__Exercise brief__. Only those lines in the data below from the line containing "pkonta (32, 100)" through the line containing "5 najvećih krađa ideja u istoriji (46, 1349)", both included, should be restated word for word.

__Supplied data__.
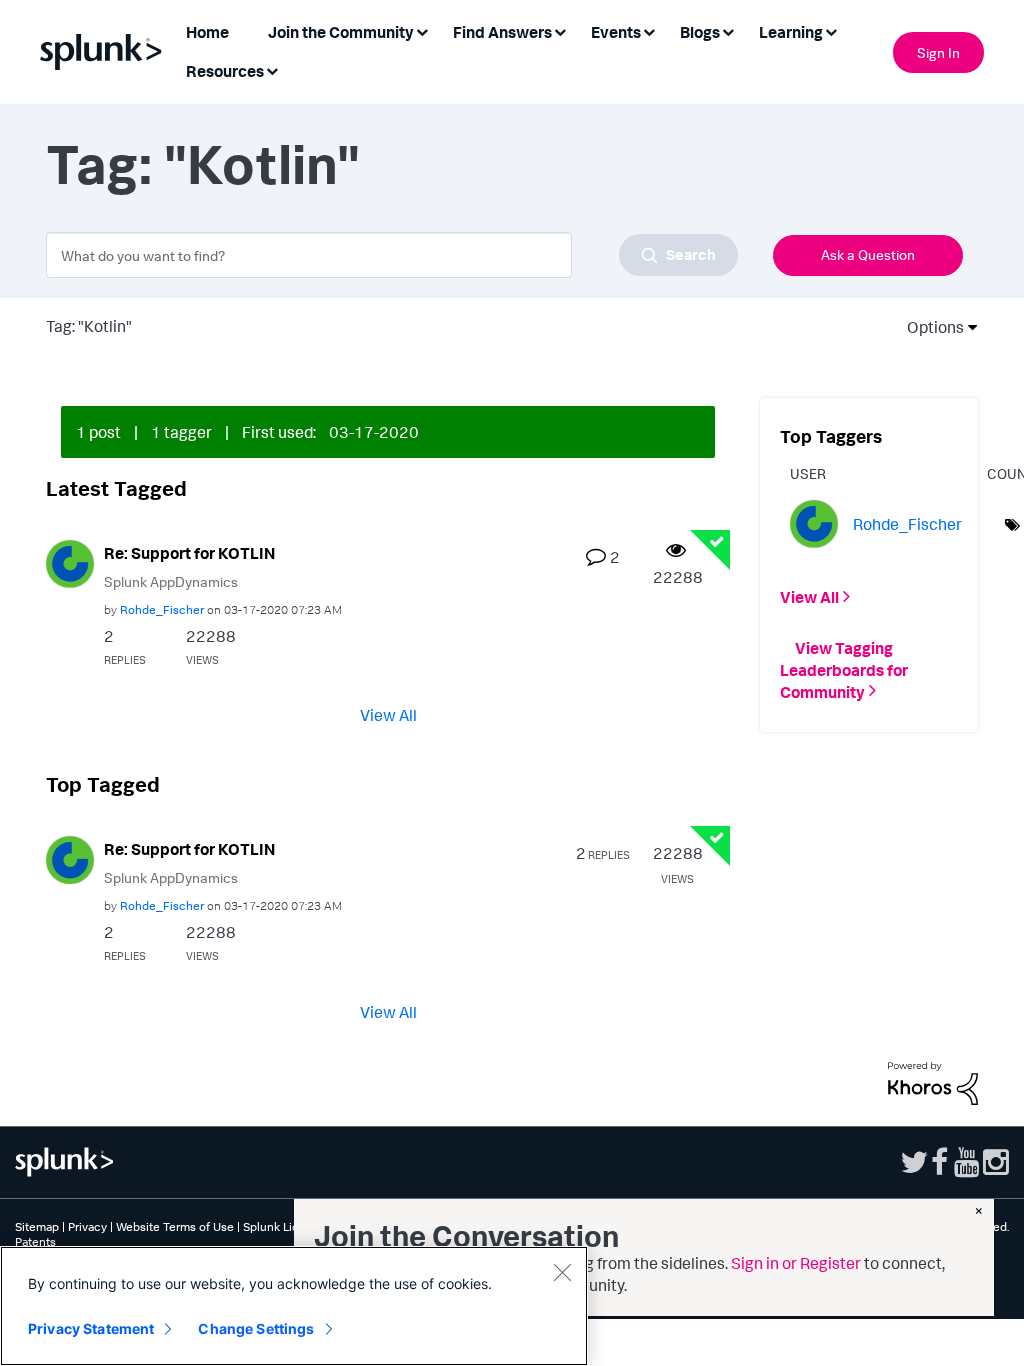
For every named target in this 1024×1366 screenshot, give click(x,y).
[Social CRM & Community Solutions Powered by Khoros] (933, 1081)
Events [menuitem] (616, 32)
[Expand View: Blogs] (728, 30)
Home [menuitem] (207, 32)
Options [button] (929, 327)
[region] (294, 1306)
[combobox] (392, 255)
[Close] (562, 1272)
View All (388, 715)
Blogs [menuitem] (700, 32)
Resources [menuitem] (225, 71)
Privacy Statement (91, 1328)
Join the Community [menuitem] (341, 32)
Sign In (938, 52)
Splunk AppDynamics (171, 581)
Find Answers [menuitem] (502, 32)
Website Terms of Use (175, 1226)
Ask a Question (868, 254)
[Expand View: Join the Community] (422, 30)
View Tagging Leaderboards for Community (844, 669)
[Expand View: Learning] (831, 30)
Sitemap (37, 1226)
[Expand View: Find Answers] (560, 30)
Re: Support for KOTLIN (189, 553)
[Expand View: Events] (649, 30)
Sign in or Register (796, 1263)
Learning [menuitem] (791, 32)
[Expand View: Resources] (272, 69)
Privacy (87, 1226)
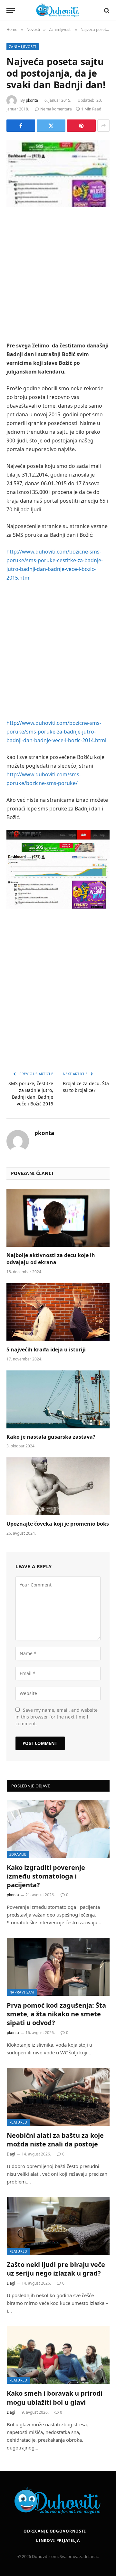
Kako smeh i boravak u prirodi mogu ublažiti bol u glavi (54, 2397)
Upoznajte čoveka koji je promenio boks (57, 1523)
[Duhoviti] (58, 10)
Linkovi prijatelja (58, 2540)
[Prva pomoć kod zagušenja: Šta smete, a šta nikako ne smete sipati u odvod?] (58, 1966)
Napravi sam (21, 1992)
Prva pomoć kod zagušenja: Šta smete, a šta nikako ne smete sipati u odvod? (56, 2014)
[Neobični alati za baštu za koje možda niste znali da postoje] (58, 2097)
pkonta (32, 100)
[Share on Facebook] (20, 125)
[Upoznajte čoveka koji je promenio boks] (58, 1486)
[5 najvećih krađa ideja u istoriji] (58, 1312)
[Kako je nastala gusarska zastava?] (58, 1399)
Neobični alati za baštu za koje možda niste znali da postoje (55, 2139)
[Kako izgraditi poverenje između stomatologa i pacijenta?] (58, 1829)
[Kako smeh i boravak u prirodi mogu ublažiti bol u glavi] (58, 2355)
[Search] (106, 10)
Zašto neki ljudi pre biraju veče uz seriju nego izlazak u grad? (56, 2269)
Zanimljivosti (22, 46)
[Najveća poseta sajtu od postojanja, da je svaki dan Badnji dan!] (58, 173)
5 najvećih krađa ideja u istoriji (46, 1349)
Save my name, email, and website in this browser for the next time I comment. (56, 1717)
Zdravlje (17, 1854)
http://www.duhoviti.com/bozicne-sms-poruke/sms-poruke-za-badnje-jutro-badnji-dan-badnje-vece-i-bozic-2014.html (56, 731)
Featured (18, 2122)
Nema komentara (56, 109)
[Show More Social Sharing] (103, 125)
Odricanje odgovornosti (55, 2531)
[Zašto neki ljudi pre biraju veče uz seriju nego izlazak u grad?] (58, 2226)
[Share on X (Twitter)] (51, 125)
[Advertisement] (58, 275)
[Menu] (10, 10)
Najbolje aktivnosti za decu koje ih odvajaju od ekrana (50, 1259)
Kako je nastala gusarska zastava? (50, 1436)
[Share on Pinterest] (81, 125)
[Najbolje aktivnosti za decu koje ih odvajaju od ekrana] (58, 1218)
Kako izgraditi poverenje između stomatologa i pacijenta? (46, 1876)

__The answer__.
pkonta (32, 100)
[Share on Facebook] (20, 125)
[Upoznajte čoveka koji je promenio boks] (58, 1486)
[5 najvećih krađa ideja u istoriji] (58, 1312)
[Kako je nastala gusarska zastava?] (58, 1399)
Neobični alati za baštu za koje možda niste znali da postoje (55, 2139)
[Kako izgraditi poverenje između stomatologa i pacijenta?] (58, 1829)
[Kako smeh i boravak u prirodi mogu ublažiti bol u glavi] (58, 2355)
[Search] (106, 10)
Zašto neki ljudi pre biraju veče uz seriju nego izlazak u grad? (56, 2269)
Zanimljivosti (22, 46)
[Najveća poseta sajtu od postojanja, da je svaki dan Badnji dan!] (58, 173)
5 najvećih krađa ideja u istoriji (46, 1349)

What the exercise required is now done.